A giant tobacco plant, and normal-sized scientists for scale
Dirk Prüfer in the greenhouse with colleagues Gundula Noll (right) and Lena Harig (left) along with their tobacco plants. © Fraunhofer IME

The secret of eternal youth isn’t found in an elixir. It’s found in flipping a genetic switch to prolong the youth of a tobacco plant.

Normally tobacco grows for a few months, flowers and then dies. What Professor Dirk Prüfer and his team have done is tweak a gene to stop the plant from flowering. If the plant never gets round to flowering then it never gets round to decaying either. This isn’t simply long life but also youth as well. There are knock on effects from this youth and this is what makes the research so interesting.

Typically, a tobacco plant grows to around one and a half metres. It can only grow so far because it has such a short life. However, if it stays young then it can also keep growing. In the press release Professor Dirk Prüfer said: “The first of our tobacco plants is now almost eight years old but it still just keeps on growing and growing. Although we regularly cut it, it’s six-and-a-half meters tall.” The release looks like it’s been embargoed, but it still catches the zeitgeist with what could be an #overlyhonestmethod when Dirk Prüfer added: “If our greenhouse were a bit higher, it would probably be even bigger.”

It’s this increase in biomass that makes the news interesting. It’s not going to lead to bigger cigars, but it could help with other agricultural produce. The current target is potatoes. In the case of potatoes more biomass will mean more production of starch. “If we want to guarantee security of supply for foodstuffs and plant-based raw materials, the yield per hectare will have to double by 2050, claims the German Bioeconomy Council. This new technology brings us a great deal nearer to that target,” said Prüfer. “However, our method is only likely to deliver success as long as the flowers of the plant in question play no significant role – sugar beet, for instance. It would make no sense to use the technique on rapeseed.”
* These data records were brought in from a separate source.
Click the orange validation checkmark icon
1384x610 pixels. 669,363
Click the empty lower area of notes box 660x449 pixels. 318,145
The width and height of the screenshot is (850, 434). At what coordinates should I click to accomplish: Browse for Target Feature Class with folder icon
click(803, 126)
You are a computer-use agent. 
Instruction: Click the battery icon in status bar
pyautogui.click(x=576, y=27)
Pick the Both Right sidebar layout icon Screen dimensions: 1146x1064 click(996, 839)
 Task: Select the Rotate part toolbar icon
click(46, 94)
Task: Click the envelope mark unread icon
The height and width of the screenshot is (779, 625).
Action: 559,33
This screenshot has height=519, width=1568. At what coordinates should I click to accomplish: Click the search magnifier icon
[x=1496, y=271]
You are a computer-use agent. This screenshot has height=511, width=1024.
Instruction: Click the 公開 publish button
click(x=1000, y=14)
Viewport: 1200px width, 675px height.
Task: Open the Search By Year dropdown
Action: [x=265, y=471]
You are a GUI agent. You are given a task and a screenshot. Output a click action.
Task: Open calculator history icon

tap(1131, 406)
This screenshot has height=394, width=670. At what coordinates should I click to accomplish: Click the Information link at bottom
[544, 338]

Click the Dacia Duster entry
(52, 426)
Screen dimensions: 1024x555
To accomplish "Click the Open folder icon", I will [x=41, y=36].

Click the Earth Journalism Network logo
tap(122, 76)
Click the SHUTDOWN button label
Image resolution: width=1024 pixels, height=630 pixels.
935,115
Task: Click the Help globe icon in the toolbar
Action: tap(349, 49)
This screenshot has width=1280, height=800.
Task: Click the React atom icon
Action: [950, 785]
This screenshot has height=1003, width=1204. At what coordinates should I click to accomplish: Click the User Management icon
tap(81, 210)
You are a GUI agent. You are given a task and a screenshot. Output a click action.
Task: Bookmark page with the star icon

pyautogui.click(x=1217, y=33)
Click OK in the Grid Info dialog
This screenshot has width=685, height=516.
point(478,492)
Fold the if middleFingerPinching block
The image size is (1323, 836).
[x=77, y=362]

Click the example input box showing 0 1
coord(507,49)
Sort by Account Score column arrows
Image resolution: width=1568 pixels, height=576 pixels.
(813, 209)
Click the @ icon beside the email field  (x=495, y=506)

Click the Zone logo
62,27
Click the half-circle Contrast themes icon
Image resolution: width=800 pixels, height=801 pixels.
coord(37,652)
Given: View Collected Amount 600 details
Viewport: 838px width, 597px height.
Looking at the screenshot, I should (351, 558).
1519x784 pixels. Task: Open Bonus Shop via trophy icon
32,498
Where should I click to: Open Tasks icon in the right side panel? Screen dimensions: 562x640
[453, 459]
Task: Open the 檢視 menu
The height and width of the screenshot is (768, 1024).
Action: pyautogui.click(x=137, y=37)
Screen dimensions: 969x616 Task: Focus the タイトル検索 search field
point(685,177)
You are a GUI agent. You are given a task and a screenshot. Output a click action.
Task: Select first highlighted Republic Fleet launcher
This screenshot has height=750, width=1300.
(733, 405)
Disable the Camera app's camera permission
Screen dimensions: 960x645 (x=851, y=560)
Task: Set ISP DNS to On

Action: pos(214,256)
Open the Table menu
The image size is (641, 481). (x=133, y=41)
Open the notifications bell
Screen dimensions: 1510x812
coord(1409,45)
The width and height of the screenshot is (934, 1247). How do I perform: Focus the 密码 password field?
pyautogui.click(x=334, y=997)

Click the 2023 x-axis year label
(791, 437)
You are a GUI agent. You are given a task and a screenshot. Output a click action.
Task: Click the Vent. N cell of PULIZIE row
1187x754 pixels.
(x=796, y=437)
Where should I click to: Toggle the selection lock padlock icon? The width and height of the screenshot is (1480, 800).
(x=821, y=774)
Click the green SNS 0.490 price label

Giant plants look like they could be a gift to both sides in the GM debate: will eternally young GM crops spread out into the wild? Not if they don’t flower say the Fraunhofer Institute, but they also say this isn’t the long-term goal. The current method uses bacteria transfer the genes. However, once this gene is understood the Fraunhofer Institute will look to achieve the same result by modifying the genes with chemical mutagenesis. The press release notes: “The advantage is that a plant grown in this way would no longer be genetically modified but simply a plant grown using standard techniques.”